The main point of conflict in this negotiation was located in what should be considered effective working time. While the employers’ organisations considered that only the time the driver was carrying a passenger in the vehicle should be considered as such, the trade unions, especially UGT and CCOO, tried to include all the time the worker was driving around the city, even if he was not receiving any service.

This is one of the problematic aspects of algorithmic workforce management and the obscurantism that characterises the algorithms. Algorithm’s, like for instance Uber’s, transfer to the worker a market simulacrum in which the asymmetry of the information on which they exercise their power to direct and control the workforce becomes evident. It is the platforms that have the final say in the allocation of rides, as well as the quality of the rides allocated. It could be the case that a “nuisance” driver, according to the platform’s criteria, receives little or no service, or very poor quality service, damaging their level of performance, their income or extending their working day to no end.

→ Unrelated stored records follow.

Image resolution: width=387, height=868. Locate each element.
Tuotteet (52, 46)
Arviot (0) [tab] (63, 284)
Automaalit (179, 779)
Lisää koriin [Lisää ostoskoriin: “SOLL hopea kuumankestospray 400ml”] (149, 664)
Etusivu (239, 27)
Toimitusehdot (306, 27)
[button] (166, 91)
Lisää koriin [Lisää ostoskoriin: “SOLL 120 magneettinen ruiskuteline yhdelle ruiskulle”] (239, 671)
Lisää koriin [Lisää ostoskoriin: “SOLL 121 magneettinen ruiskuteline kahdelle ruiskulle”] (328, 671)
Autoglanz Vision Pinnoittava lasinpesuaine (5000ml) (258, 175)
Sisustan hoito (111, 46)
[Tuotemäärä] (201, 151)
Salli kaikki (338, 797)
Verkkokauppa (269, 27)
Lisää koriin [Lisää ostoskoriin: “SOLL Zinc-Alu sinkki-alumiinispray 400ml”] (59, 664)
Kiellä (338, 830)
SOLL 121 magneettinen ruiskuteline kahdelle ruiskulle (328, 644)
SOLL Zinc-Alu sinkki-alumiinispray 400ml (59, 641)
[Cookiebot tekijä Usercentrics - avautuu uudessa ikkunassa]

Seeking to partly resolve this issue outside the bargaining table, small groups of workers, advised by labour lawyers, filed complaints with the aim of obtaining full recognition of working time in the courts. These workers carried the initiative forward by also pulling in their own class unions, which in many cases did not participate directly in the lawsuits. Obtaining favourable rulings in many cases served to lay the foundations which, although they were not fully included in the approved agreement, did allow many workers, mainly in larger companies with a strong trade union presence, to switch to a 40-hour working week without fear of being fired or penalised for it.

Conclusion

The first conclusion that can be drawn is that the Spanish model has an advantage for platform workers in passenger transport by providing them with a floor of rights comparable to those in labour legislation. This includes the right to union representation among them.

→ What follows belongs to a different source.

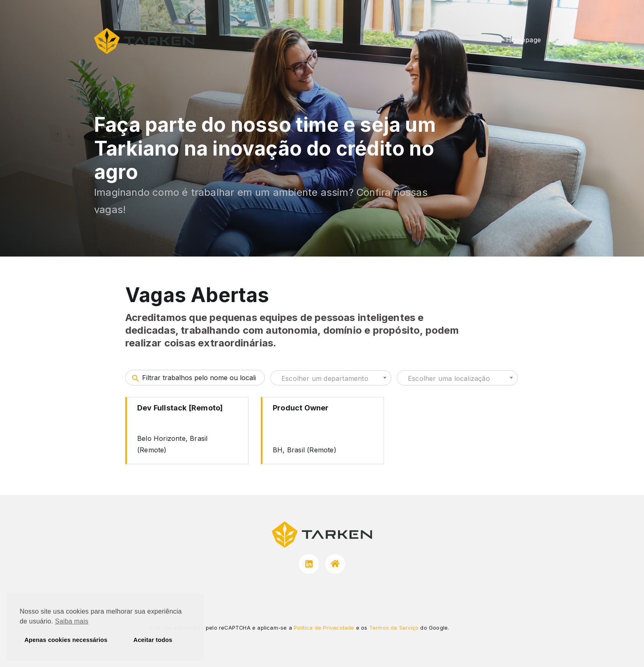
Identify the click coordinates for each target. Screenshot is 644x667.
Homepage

However, this model has not been able to fully address the excesses of algorithmic workforce management. For example, there is a need to increase the transparency of the algorithms involved in controlling the labour process. Otherwise, it is possible to hide mechanisms of discrimination embedded in the algorithmic design itself, in addition to generating a feeling of vulnerability among workers that can influence their daily practice and be a conducive element for repressing possible expressions of discontent.

Finally, the role of the workers themselves in facilitating the understanding of the phenomenon by the class unions was fundamental. Without this type of worker-driven action, it is possible that the emergence of trade unions in the sector would have been co-opted from above, becoming a transmission belt for the interests of the bosses.